● WORK REQUIRED: Transcribe the records from the line containing "This screenshot has height=850, width=1599." onward, up to and including the final line, exactly and without anything else.

[AVAILABLE RECORDS — start]

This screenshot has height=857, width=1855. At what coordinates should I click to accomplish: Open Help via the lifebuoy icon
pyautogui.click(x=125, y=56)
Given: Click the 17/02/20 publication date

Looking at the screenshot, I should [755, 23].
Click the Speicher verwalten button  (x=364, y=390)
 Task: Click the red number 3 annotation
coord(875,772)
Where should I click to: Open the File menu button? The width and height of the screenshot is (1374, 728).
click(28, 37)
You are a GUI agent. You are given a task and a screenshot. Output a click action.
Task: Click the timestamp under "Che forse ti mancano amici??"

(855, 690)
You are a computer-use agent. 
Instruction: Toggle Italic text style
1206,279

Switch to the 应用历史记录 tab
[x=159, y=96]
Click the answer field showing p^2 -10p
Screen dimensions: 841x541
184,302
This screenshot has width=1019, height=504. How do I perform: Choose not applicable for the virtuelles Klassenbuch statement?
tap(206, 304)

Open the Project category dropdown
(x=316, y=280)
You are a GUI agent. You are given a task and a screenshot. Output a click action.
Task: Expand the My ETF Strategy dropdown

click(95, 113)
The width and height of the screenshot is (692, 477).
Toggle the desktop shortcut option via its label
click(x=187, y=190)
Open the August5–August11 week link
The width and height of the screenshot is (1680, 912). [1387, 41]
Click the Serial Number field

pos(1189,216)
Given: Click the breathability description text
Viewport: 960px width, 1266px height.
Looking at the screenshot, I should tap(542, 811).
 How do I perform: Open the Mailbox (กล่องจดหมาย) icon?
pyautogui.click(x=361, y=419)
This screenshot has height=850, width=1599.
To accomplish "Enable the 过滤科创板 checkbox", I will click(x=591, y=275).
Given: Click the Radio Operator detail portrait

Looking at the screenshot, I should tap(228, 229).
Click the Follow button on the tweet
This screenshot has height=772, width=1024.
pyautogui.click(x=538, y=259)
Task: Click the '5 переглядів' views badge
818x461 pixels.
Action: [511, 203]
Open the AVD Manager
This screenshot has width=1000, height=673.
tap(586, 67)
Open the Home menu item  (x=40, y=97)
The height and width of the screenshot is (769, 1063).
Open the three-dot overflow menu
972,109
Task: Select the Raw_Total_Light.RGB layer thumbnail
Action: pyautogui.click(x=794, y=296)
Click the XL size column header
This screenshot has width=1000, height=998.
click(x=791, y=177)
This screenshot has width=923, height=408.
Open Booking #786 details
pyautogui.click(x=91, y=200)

[AVAILABLE RECORDS — finish]

● REPLY:
This screenshot has height=850, width=1599.
To accomplish "Enable the 过滤科创板 checkbox", I will click(x=591, y=275).
Given: Click the Radio Operator detail portrait

Looking at the screenshot, I should tap(228, 229).
Click the Follow button on the tweet
This screenshot has height=772, width=1024.
pyautogui.click(x=538, y=259)
Task: Click the '5 переглядів' views badge
818x461 pixels.
Action: [511, 203]
Open the AVD Manager
This screenshot has width=1000, height=673.
tap(586, 67)
Open the Home menu item  (x=40, y=97)
The height and width of the screenshot is (769, 1063).
Open the three-dot overflow menu
972,109
Task: Select the Raw_Total_Light.RGB layer thumbnail
Action: pyautogui.click(x=794, y=296)
Click the XL size column header
This screenshot has width=1000, height=998.
click(x=791, y=177)
This screenshot has width=923, height=408.
Open Booking #786 details
pyautogui.click(x=91, y=200)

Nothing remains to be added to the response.